Только чудом я выжил и теперь с ужасом вспоминаю мрачные времена застоя.
Несколько лет назад один писатель принес одну повесть в один журнал.
— Ну-с, снимем пробу, как говорится, — сказал редактор, благодушно улыбаясь.
Он наугад раскрыл рукопись и забормотал, читая страницу 148-ю.
"Мягкие хлопья снега тихо падали с серого неба… Агриппина Митрофановна готовила ужин… Хлопнула дверь, ворвались сыновья — пэтэушник Сережка привел из детского сада братишку Витюшку.
— Мать! Лопать давай! — крикнул Сережка и замасленной пятерней с чернотой под ногтями цапнул горбушку со стола.
— Помой руки сначала! И траур из-под ногтей вычисти, — крикнула мать.
— А где папа? — поинтересовался маленький Витюшка.
— Папа пошел в магазин переводные картинки тебе покупать — за хорошее поведение.
— Ура! — закричал Витюшка".
Редактор кончил бормотать и сказал:
— Увы, не пойдет. Не то, голубь мой, типичное не то.
— Да вы же не… — запузырился было автор.
— Понимаю: прочитал только полстраницы, вы хотите сказать. Но еще древние говорили: "Чтобы промочить ноги, необязательно входить в реку по пояс". Один этот эпизод свидетельствует со всей полнотой, что вы очернитель. Да-да, и не смотрите на меня глазами бешеного волка. Серое небо! Да разве это типично для наших мест? Вы что, зяблик мой, в депрессию, что ли, хотите вогнать нашего читателя? Не позволим! Небо надо дать синим, васильковым, с розовыми перьями редких облаков, подсвеченных заходящим за кремовые громады новостроек румяным и ласковым солнцем. Я не навязываю, конечно, а просто задаю вам нужную, мажорную тональность. А грязные руки с траурными ногтями? Да как у вас перо только повернулось?! Пишете о молодой смене нашего рабочего класса, словно это жертва потогонной системы где-нибудь у "Даймлер-Бенца"! Да он еще и "лопать" просит! Будто в училище они* не получают калорийную пищу. И выраженьице какое-то люмпеновское подцепили — "лопать"! Не дадим засорять наш язык вульгаризмами, не дадим. Сын должен обнять мать сильными, чистыми руками и сразу же предложить ей свою помощь. К примеру: "Хочешь, родная, к сейчас побелю потолки или отциклюю пол в гостиной?" И, наконец, отец. За переводными картинками он, видите ли, пошел. Курам на смех! Где размах, где ширь души, где благосостояние, наконец) Отец должен купить младшенькому электрическую железную дорогу, гоночный велосипед и полное собрание сочинений братьев Гримм: Как минимум. Можно Сергея Михалкова вместо братьев Гримм, я не сковываю вашу творческую фантазию. Но тональность вам понятна? Вот идите и работайте.
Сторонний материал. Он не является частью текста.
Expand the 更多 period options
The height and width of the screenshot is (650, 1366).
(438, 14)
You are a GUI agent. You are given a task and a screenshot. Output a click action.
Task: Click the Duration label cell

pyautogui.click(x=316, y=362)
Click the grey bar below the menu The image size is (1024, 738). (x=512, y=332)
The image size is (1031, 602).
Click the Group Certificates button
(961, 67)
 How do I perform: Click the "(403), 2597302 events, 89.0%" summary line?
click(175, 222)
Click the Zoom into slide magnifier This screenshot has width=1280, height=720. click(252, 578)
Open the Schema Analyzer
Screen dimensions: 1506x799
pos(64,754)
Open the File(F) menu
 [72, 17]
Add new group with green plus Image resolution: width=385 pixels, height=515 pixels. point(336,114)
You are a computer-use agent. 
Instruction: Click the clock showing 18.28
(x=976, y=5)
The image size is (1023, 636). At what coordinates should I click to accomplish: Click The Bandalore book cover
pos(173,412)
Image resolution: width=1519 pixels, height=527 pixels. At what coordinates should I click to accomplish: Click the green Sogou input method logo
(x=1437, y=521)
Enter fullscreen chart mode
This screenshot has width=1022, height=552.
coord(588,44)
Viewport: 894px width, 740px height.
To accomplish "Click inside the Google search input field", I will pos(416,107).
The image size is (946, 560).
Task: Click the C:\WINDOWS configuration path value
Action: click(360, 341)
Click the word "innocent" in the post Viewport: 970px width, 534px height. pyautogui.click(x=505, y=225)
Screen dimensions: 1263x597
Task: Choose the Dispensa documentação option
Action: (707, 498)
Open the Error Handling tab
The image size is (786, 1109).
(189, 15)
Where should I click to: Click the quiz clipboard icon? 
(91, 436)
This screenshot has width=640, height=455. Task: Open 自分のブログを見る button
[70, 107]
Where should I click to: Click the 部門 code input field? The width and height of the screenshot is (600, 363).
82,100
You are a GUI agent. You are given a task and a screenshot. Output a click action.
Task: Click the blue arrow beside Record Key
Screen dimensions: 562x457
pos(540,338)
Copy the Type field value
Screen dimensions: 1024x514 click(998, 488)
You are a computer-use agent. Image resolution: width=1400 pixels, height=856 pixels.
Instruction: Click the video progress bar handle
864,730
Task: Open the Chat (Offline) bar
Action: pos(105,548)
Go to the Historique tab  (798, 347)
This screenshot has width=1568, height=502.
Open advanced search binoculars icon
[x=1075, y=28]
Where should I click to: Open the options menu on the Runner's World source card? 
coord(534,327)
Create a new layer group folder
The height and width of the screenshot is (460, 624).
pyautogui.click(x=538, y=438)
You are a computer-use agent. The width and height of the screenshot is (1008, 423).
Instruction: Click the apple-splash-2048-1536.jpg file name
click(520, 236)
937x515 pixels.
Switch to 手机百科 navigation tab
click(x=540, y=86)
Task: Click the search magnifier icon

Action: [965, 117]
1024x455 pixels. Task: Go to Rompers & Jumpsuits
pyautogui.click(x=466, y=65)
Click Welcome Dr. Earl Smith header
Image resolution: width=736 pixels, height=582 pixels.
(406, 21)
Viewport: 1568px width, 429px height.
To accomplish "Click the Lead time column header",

— Вы это все серьезно?.. — прошептал автор.
— Абсолютно! Наш журнал очернением действительности заниматься не намерен.
Гнев и слезы сверкнули в глазах автора. Он завязал тесемки папки, сунул рукопись под мышку и ушел, согбенный.
Прошло несколько лет. Тот же автор принес тот же журнал ту же рукопись. Не изменив запятой. В кресле сидел тот же редактор.
— Здрасьте, — сказал несколько полысевший автор. — Вот принес вам опять ту самую повестушку. Надеюсь, теперь-то вы мне ярлык "очернителя" не привесите. Припоминаете?..
— Вас помню, а повесть, извините, запамятовал, — ответил несколько поседевший редактор. — Сами понимаете, какой бумажный конвейер через голову пропускаю. Позвольте попробовать на зуб, так сказать.
Редактор листанул рукопись и — надо же! — опять оказался на той же злополучной сто сорок восьмой.
— А-а… — протянул он, — теперь узнаю. Мягкие хлопья снега, серое небо, "дай лопать, мать!", детсадовец Витюшенька, папа, переводные картинки. Слушайте, а вам самому-то не стыдно? Это же детский лепет, манная каша какая-то со сливовым джемом. Все от первого до последнего слова — беспардонная, сусальная лакировка действительности!
— Лакировка?! — ахнул автор. — А как надо?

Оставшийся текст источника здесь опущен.